- _TASK TO CARRY OUT_
Would you please return the lines of the entries below starting at the line that has "Task: Click the IntelliJ IDEA logo icon" and ending at the line that has "The image size is (540, 620).", both included, exactly as they are?

- _ENTRIES SHOWN_
+++++
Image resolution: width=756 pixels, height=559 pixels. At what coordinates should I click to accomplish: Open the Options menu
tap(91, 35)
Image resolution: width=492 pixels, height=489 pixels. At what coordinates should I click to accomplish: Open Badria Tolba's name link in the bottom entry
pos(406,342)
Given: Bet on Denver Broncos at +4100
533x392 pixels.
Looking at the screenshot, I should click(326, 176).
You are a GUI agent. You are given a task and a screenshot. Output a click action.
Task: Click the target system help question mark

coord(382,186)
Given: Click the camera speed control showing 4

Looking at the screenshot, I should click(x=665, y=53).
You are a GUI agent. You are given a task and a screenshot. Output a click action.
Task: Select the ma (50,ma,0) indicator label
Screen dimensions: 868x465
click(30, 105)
+++++
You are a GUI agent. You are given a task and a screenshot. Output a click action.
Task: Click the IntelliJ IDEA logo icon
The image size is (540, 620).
+++++
- _EXERCISE SOLUTION_
Task: Click the IntelliJ IDEA logo icon
The image size is (540, 620).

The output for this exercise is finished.